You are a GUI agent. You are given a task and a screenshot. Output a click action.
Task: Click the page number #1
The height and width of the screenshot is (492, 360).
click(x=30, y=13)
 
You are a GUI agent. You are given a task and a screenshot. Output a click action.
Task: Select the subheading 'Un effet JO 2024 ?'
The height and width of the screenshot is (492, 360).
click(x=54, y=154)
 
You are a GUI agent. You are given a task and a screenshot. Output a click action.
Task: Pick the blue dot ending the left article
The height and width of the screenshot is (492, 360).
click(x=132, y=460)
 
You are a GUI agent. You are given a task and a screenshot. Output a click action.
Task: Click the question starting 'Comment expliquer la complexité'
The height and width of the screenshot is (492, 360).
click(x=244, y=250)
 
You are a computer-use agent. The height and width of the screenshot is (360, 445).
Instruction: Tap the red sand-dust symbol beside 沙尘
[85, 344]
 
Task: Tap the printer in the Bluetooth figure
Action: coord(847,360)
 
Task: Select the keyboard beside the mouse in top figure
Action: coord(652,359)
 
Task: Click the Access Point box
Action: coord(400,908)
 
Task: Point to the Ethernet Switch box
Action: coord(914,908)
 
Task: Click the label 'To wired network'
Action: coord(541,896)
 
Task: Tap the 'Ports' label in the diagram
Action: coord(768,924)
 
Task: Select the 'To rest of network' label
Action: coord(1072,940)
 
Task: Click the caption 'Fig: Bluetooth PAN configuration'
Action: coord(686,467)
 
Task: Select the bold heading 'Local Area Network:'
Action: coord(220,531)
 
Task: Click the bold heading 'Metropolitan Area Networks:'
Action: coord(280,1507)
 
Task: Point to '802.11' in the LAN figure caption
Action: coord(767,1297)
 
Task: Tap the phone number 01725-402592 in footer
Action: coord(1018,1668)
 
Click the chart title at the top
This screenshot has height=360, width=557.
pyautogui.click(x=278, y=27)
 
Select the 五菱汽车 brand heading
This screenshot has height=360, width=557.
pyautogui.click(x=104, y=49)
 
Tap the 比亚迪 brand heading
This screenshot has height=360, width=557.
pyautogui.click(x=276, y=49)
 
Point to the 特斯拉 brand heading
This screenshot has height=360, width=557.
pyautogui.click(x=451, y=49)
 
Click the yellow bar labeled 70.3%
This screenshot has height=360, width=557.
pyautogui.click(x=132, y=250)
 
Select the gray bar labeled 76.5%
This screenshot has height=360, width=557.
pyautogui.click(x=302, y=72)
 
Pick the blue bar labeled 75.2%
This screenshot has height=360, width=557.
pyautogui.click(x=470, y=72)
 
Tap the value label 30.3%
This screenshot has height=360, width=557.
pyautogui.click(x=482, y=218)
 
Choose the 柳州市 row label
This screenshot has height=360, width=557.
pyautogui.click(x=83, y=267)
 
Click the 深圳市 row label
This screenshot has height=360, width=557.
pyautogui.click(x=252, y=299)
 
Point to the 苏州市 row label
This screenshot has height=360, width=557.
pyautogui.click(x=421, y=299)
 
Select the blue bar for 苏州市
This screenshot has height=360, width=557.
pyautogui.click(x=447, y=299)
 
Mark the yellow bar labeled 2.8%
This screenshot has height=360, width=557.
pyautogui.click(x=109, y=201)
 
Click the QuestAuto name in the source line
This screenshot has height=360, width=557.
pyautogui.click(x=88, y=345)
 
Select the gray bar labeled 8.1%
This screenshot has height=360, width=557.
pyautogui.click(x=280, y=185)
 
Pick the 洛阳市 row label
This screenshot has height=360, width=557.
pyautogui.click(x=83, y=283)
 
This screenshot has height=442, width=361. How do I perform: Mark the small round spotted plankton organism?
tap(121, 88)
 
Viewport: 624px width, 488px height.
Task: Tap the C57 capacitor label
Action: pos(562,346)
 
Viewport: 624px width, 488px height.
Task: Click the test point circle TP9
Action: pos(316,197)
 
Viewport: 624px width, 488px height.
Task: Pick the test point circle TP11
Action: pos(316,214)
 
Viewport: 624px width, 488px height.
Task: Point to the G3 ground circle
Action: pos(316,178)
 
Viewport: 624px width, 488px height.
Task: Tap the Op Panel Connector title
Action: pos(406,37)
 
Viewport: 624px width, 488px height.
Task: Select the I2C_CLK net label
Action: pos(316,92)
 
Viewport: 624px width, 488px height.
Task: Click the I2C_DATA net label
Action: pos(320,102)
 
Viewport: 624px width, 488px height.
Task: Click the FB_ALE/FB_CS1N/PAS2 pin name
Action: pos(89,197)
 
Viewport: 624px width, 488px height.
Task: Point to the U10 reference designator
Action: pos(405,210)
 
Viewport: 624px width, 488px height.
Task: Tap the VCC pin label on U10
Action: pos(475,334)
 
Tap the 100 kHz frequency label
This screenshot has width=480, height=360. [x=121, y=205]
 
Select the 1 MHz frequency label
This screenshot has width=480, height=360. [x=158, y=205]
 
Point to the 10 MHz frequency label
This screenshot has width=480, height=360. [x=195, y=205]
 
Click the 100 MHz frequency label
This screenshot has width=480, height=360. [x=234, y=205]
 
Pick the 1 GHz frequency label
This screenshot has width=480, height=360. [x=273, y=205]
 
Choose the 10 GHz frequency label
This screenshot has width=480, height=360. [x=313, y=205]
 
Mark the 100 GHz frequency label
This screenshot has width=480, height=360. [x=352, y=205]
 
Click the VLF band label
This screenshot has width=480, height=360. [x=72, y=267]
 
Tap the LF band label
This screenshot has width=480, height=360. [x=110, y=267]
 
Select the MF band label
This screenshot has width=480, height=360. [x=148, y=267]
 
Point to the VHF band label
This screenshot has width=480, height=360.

──────────────────────────────

Goal of the exercise ->
Rewrite every line of the items above as a numbered list, dropping the blank lines.

Response for this exercise ->
1. You are a GUI agent. You are given a task and a screenshot. Output a click action.
2. Task: Click the page number #1
3. The height and width of the screenshot is (492, 360).
4. click(x=30, y=13)
5. You are a GUI agent. You are given a task and a screenshot. Output a click action.
6. Task: Select the subheading 'Un effet JO 2024 ?'
7. The height and width of the screenshot is (492, 360).
8. click(x=54, y=154)
9. You are a GUI agent. You are given a task and a screenshot. Output a click action.
10. Task: Pick the blue dot ending the left article
11. The height and width of the screenshot is (492, 360).
12. click(x=132, y=460)
13. You are a GUI agent. You are given a task and a screenshot. Output a click action.
14. Task: Click the question starting 'Comment expliquer la complexité'
15. The height and width of the screenshot is (492, 360).
16. click(x=244, y=250)
17. You are a computer-use agent. The height and width of the screenshot is (360, 445).
18. Instruction: Tap the red sand-dust symbol beside 沙尘
19. [85, 344]
20. Task: Tap the printer in the Bluetooth figure
21. Action: coord(847,360)
22. Task: Select the keyboard beside the mouse in top figure
23. Action: coord(652,359)
24. Task: Click the Access Point box
25. Action: coord(400,908)
26. Task: Point to the Ethernet Switch box
27. Action: coord(914,908)
28. Task: Click the label 'To wired network'
29. Action: coord(541,896)
30. Task: Tap the 'Ports' label in the diagram
31. Action: coord(768,924)
32. Task: Select the 'To rest of network' label
33. Action: coord(1072,940)
34. Task: Click the caption 'Fig: Bluetooth PAN configuration'
35. Action: coord(686,467)
36. Task: Select the bold heading 'Local Area Network:'
37. Action: coord(220,531)
38. Task: Click the bold heading 'Metropolitan Area Networks:'
39. Action: coord(280,1507)
40. Task: Point to '802.11' in the LAN figure caption
41. Action: coord(767,1297)
42. Task: Tap the phone number 01725-402592 in footer
43. Action: coord(1018,1668)
44. Click the chart title at the top
45. This screenshot has height=360, width=557.
46. pyautogui.click(x=278, y=27)
47. Select the 五菱汽车 brand heading
48. This screenshot has height=360, width=557.
49. pyautogui.click(x=104, y=49)
50. Tap the 比亚迪 brand heading
51. This screenshot has height=360, width=557.
52. pyautogui.click(x=276, y=49)
53. Point to the 特斯拉 brand heading
54. This screenshot has height=360, width=557.
55. pyautogui.click(x=451, y=49)
56. Click the yellow bar labeled 70.3%
57. This screenshot has height=360, width=557.
58. pyautogui.click(x=132, y=250)
59. Select the gray bar labeled 76.5%
60. This screenshot has height=360, width=557.
61. pyautogui.click(x=302, y=72)
62. Pick the blue bar labeled 75.2%
63. This screenshot has height=360, width=557.
64. pyautogui.click(x=470, y=72)
65. Tap the value label 30.3%
66. This screenshot has height=360, width=557.
67. pyautogui.click(x=482, y=218)
68. Choose the 柳州市 row label
69. This screenshot has height=360, width=557.
70. pyautogui.click(x=83, y=267)
71. Click the 深圳市 row label
72. This screenshot has height=360, width=557.
73. pyautogui.click(x=252, y=299)
74. Point to the 苏州市 row label
75. This screenshot has height=360, width=557.
76. pyautogui.click(x=421, y=299)
77. Select the blue bar for 苏州市
78. This screenshot has height=360, width=557.
79. pyautogui.click(x=447, y=299)
80. Mark the yellow bar labeled 2.8%
81. This screenshot has height=360, width=557.
82. pyautogui.click(x=109, y=201)
83. Click the QuestAuto name in the source line
84. This screenshot has height=360, width=557.
85. pyautogui.click(x=88, y=345)
86. Select the gray bar labeled 8.1%
87. This screenshot has height=360, width=557.
88. pyautogui.click(x=280, y=185)
89. Pick the 洛阳市 row label
90. This screenshot has height=360, width=557.
91. pyautogui.click(x=83, y=283)
92. This screenshot has height=442, width=361. How do I perform: Mark the small round spotted plankton organism?
93. tap(121, 88)
94. Viewport: 624px width, 488px height.
95. Task: Tap the C57 capacitor label
96. Action: pos(562,346)
97. Viewport: 624px width, 488px height.
98. Task: Click the test point circle TP9
99. Action: pos(316,197)
100. Viewport: 624px width, 488px height.
101. Task: Pick the test point circle TP11
102. Action: pos(316,214)
103. Viewport: 624px width, 488px height.
104. Task: Point to the G3 ground circle
105. Action: pos(316,178)
106. Viewport: 624px width, 488px height.
107. Task: Tap the Op Panel Connector title
108. Action: pos(406,37)
109. Viewport: 624px width, 488px height.
110. Task: Select the I2C_CLK net label
111. Action: pos(316,92)
112. Viewport: 624px width, 488px height.
113. Task: Click the I2C_DATA net label
114. Action: pos(320,102)
115. Viewport: 624px width, 488px height.
116. Task: Click the FB_ALE/FB_CS1N/PAS2 pin name
117. Action: pos(89,197)
118. Viewport: 624px width, 488px height.
119. Task: Point to the U10 reference designator
120. Action: pos(405,210)
121. Viewport: 624px width, 488px height.
122. Task: Tap the VCC pin label on U10
123. Action: pos(475,334)
124. Tap the 100 kHz frequency label
125. This screenshot has width=480, height=360. [x=121, y=205]
126. Select the 1 MHz frequency label
127. This screenshot has width=480, height=360. [x=158, y=205]
128. Point to the 10 MHz frequency label
129. This screenshot has width=480, height=360. [x=195, y=205]
130. Click the 100 MHz frequency label
131. This screenshot has width=480, height=360. [x=234, y=205]
132. Pick the 1 GHz frequency label
133. This screenshot has width=480, height=360. [x=273, y=205]
134. Choose the 10 GHz frequency label
135. This screenshot has width=480, height=360. [x=313, y=205]
136. Mark the 100 GHz frequency label
137. This screenshot has width=480, height=360. [x=352, y=205]
138. Click the VLF band label
139. This screenshot has width=480, height=360. [x=72, y=267]
140. Tap the LF band label
141. This screenshot has width=480, height=360. [x=110, y=267]
142. Select the MF band label
143. This screenshot has width=480, height=360. [x=148, y=267]
144. Point to the VHF band label
145. This screenshot has width=480, height=360.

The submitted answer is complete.